İstanbul Çağlayan Adliyesi önünde basın açıklaması yapan avukatlar, meslektaşlarına Ankara girişinde meslektaşlarına polis yaşananlara reaksiyon gösterdi. Avukatlar, “Eğer bir ateş yanacaksa, bu ateşte birilerini yakacaksa, size samimi söylüyorum bu ateşin dışında kimse kalmayacak. Hepimizi yakar. Hepinizi yakar” dedi.
‘BU YAPILAN ALÇAKLIKTIR’
Baroların seçim sistemini ve yapısını değiştirecek düzenlemeye reaksiyon olarak bulundukları bulundukları bölgelerden Ankara’ya “savunma yürüyüşü” başlatan baro yöneticileri, kentin girişinde polis tarafından engellendi. Ankara’daki engellemeye İstanbul’daki avukatlar Çağlayan Adliyesi önünde reaksiyon gösterdi. Basın açıklamasında konuşan avukat Kemal Aytaç “Türkiye’nin hukuk tarihinde yaşanabilecek barolara, baro yöneticilerine, avukatlara hukukçulara yaşatılabilecek zulme tanıklık ettik. O denli bir memlekette yaşıyoruz ki 60’a yakın baro liderinin bu devletin başşehrine girmesine müsaade verilmiyor. Neden, niye, yasa mı var? Beis mi var? Yok. Ne var? Diktatörlük var. Reis var. Avukatımıza yumruk atmamanın kime nesini anlatabiliriz? Neresinden tutarsınız? Bu devlette daima birlikte yaşamıyor muyuz? Bu memlekette hukuk, adalet, hepimizin gereksinimi değil mi? Pekala savunmayı, hukukun en kıymetli ögesini tekmelersen, yumruk atarsan, arkaya ne kalır? Bu yapılan eşkıyalıktır. Haydutluktur. Alçaklıktır. İşte bunun için buradayız.”
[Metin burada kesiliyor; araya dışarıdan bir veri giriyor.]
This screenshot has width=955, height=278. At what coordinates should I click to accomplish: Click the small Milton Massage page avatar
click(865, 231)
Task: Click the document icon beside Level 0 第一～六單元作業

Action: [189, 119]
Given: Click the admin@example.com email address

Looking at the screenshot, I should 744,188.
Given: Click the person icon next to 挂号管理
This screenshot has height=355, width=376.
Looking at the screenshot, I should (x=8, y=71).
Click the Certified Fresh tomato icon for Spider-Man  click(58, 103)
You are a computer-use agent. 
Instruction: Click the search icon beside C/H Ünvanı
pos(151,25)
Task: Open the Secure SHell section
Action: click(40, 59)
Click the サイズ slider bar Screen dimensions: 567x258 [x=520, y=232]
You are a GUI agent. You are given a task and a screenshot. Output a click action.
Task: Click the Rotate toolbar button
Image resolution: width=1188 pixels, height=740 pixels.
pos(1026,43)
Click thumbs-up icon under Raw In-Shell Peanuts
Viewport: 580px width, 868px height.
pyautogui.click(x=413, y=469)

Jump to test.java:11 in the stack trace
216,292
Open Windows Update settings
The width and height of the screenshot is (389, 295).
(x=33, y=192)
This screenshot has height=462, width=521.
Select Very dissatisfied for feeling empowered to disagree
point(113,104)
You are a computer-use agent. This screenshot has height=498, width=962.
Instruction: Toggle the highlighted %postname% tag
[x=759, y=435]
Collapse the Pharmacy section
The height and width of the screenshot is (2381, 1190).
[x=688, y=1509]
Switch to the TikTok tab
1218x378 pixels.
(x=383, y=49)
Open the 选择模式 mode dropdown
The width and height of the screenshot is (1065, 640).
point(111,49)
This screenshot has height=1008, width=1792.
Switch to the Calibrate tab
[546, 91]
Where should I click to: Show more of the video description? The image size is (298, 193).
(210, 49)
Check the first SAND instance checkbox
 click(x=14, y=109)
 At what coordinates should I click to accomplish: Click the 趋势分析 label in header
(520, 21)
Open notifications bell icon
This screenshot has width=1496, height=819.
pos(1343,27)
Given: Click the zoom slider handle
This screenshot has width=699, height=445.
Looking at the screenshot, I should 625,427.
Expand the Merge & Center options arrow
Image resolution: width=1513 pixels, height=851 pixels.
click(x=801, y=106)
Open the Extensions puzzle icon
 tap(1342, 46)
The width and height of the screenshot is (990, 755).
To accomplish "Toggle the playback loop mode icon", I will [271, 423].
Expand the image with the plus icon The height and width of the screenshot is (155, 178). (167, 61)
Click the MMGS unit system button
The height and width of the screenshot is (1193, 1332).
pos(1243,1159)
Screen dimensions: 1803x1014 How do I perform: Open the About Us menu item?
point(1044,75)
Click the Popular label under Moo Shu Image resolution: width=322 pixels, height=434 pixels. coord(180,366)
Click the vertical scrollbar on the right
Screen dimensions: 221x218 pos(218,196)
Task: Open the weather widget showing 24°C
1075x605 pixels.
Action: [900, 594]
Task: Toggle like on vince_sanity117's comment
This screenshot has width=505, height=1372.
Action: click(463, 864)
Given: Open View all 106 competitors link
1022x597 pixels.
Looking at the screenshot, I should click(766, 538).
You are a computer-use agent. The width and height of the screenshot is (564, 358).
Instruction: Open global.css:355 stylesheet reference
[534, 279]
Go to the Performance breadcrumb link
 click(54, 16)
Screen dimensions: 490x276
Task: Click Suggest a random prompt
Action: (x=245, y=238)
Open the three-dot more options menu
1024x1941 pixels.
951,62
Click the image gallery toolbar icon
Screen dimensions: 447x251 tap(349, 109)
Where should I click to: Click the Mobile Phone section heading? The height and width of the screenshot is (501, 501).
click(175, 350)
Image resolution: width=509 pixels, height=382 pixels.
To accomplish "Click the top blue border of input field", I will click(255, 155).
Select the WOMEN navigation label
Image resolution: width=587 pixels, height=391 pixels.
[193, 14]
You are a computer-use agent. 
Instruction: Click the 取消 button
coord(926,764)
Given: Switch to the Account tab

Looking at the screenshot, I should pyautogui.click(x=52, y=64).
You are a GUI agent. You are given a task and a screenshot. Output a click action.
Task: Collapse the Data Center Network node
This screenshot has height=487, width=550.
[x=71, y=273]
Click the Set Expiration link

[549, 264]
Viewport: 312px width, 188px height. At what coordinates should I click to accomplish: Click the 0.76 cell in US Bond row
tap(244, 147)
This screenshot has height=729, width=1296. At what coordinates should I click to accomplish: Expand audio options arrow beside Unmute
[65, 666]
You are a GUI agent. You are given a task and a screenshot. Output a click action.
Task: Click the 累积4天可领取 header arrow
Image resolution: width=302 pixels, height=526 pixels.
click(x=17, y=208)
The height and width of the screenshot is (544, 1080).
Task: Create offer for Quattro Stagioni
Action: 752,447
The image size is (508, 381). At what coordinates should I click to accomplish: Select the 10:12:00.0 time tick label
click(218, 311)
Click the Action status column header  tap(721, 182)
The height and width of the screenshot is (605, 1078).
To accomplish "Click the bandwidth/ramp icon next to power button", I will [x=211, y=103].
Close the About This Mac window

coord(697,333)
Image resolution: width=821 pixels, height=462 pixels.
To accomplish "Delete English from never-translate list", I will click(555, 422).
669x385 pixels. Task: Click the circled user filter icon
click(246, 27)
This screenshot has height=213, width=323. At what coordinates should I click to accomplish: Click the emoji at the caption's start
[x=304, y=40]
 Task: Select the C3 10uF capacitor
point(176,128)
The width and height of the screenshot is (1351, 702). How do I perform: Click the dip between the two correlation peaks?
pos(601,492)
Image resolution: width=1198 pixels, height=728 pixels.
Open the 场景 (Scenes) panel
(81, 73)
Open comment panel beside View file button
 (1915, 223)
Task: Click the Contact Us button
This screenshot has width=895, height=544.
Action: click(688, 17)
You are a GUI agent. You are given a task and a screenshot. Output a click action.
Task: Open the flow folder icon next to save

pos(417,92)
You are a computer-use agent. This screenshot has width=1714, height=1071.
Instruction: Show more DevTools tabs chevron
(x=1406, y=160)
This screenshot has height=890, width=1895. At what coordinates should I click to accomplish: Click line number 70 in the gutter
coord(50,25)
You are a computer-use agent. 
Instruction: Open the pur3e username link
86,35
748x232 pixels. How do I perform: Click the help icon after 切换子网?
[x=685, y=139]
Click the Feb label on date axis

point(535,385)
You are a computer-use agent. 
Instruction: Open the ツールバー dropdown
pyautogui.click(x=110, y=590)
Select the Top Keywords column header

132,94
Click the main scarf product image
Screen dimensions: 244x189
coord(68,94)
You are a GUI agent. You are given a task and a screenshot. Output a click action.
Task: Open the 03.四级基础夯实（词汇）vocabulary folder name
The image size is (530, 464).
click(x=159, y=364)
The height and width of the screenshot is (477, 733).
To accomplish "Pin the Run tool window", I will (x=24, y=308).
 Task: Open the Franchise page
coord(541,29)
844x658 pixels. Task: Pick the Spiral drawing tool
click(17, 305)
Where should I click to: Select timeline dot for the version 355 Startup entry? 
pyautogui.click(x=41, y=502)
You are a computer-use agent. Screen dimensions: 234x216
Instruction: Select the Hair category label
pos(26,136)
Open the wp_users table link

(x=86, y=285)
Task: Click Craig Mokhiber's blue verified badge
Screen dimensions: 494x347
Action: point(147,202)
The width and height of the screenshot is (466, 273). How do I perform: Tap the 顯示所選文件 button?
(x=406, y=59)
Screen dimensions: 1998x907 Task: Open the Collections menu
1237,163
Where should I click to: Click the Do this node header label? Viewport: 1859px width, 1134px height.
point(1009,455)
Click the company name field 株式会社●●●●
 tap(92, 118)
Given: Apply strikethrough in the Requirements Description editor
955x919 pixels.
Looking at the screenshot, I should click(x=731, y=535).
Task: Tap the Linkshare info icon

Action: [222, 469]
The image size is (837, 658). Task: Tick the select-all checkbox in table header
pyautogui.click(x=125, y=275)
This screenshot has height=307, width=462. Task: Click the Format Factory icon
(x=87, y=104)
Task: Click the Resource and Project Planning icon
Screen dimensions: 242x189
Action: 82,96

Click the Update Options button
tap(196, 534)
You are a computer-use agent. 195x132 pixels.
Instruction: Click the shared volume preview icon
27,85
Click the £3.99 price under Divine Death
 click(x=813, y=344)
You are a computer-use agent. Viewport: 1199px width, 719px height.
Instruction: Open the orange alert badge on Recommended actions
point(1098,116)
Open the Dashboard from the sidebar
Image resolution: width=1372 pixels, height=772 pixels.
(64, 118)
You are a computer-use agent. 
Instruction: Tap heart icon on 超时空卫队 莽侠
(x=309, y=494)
‘HUKUK VARKEN BU ZULÜM KİMİN İÇİN?’
“Şu an 60’a yakın baro liderimiz orada bekliyor. Biz de geldik bunu kınıyoruz diyen Aytaç şöyle devam etti: “Eğer bir ateş yanacaksa, bu ateş de birilerini yakacaksa, size samimi söylüyorum bu ateşin dışında kimse kalmayacak. Hepimizi yakar. Hepinizi yakar. Onun için bu ateşi söndürmemiz lazım. Demokrasi, özgürlük, barış hukuk insanlık ve kardeşlik varken bu zulüm niçin, ne için? kimin için? Soruyorum kimin için? 60 tane baro yöneticisinin önüne nasıl bu türlü bir handikap olunur. Bu zulüm sabahtan beri nasıl yaşatılır. Lanetliyorum. Kınıyorum. Alçaklık bile azdır bu muamele için. Daha derine inmek lazım. Daha istenilmeyen laflar bulmak lazım.”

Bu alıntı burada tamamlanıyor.